### Aim of the task
From the first line of the data down to the line bearing "Review Comprar Lingote", output every line exactly and include no pictures.

Stored data
◇ ◇ ◇ ◇ ◇ ◇ ◇
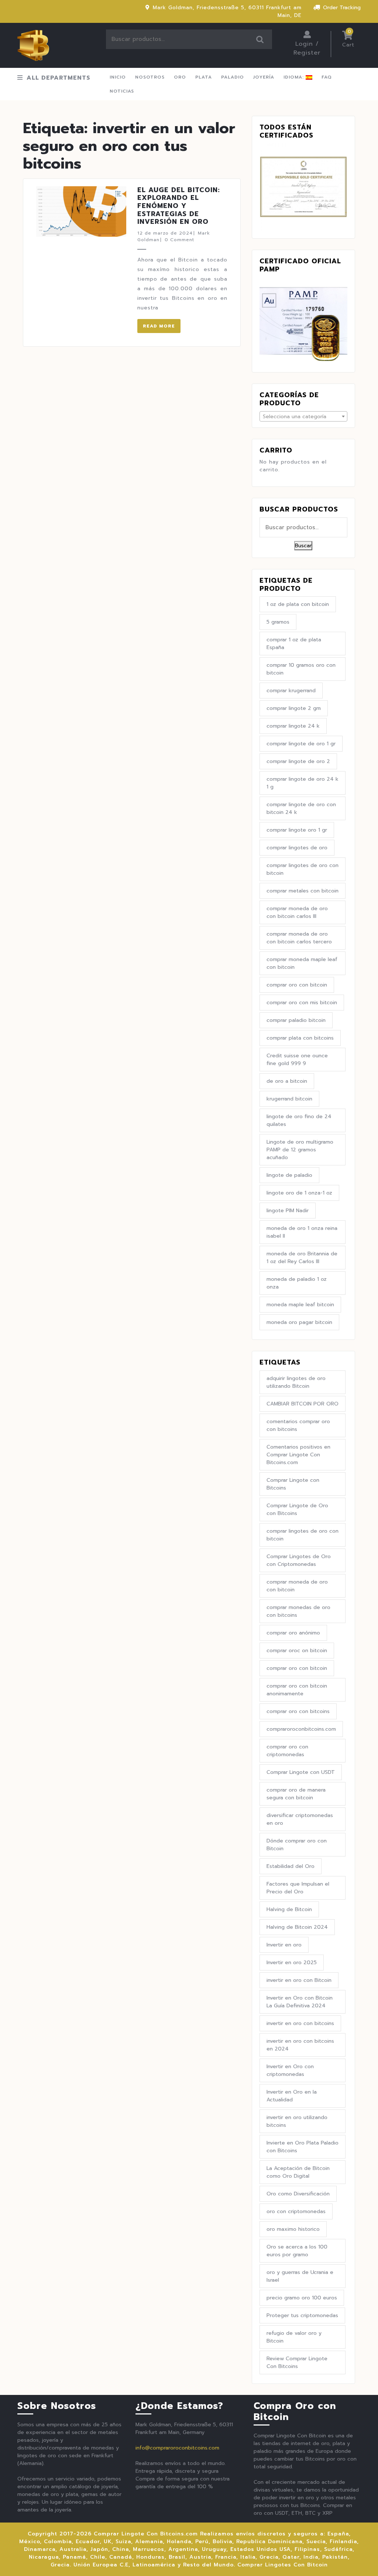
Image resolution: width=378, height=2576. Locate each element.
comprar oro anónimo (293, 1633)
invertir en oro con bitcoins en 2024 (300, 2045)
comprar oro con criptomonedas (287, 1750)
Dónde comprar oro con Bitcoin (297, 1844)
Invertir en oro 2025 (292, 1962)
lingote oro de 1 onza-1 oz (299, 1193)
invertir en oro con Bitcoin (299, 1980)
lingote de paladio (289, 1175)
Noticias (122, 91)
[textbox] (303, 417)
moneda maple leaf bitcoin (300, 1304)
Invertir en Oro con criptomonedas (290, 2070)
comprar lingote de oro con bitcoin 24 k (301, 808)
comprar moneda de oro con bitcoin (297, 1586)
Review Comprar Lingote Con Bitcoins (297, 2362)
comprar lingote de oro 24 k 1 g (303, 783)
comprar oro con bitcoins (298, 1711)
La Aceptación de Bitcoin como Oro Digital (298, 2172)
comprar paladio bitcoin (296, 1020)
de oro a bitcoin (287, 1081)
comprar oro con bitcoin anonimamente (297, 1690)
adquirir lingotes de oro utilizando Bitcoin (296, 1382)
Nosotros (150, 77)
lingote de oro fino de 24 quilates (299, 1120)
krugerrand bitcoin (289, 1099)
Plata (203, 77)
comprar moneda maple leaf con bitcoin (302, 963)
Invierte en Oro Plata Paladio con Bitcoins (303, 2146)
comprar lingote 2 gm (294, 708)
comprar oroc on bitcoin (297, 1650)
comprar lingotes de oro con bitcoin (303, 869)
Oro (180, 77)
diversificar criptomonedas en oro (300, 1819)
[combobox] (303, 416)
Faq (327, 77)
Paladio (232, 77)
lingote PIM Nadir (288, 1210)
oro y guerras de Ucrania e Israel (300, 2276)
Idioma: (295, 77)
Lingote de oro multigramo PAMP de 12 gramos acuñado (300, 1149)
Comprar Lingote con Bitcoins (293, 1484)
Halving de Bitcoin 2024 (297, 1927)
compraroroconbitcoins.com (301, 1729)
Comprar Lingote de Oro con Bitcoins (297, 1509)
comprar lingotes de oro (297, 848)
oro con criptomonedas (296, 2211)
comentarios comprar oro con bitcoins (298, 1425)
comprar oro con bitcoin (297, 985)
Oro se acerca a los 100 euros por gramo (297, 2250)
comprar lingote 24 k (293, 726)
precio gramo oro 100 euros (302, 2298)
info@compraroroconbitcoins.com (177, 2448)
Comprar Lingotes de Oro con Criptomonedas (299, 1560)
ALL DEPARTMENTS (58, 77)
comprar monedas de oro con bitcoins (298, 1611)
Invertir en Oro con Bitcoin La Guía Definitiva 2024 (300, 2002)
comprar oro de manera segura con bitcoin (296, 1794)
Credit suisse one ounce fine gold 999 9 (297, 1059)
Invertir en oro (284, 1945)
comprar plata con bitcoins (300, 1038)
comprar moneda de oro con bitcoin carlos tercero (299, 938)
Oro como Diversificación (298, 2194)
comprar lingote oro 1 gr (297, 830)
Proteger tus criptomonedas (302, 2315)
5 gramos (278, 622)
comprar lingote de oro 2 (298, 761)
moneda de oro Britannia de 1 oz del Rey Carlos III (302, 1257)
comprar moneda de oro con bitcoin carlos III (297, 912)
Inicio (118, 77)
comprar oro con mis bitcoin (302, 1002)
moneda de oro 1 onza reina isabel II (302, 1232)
◇ ◇ ◇ ◇ ◇ ◇ ◇
### Exercise answer
Image resolution: width=378, height=2576. Locate each element.
comprar oro anónimo (293, 1633)
invertir en oro con bitcoins en 2024 (300, 2045)
comprar oro con criptomonedas (287, 1750)
Dónde comprar oro con Bitcoin (297, 1844)
Invertir en oro 2025 (292, 1962)
lingote oro de 1 onza-1 oz (299, 1193)
invertir en oro con Bitcoin (299, 1980)
lingote de paladio (289, 1175)
Noticias (122, 91)
[textbox] (303, 417)
moneda maple leaf bitcoin (300, 1304)
Invertir en Oro con criptomonedas (290, 2070)
comprar lingote de oro con bitcoin 24 k (301, 808)
comprar moneda de oro con bitcoin (297, 1586)
Review Comprar Lingote Con Bitcoins (297, 2362)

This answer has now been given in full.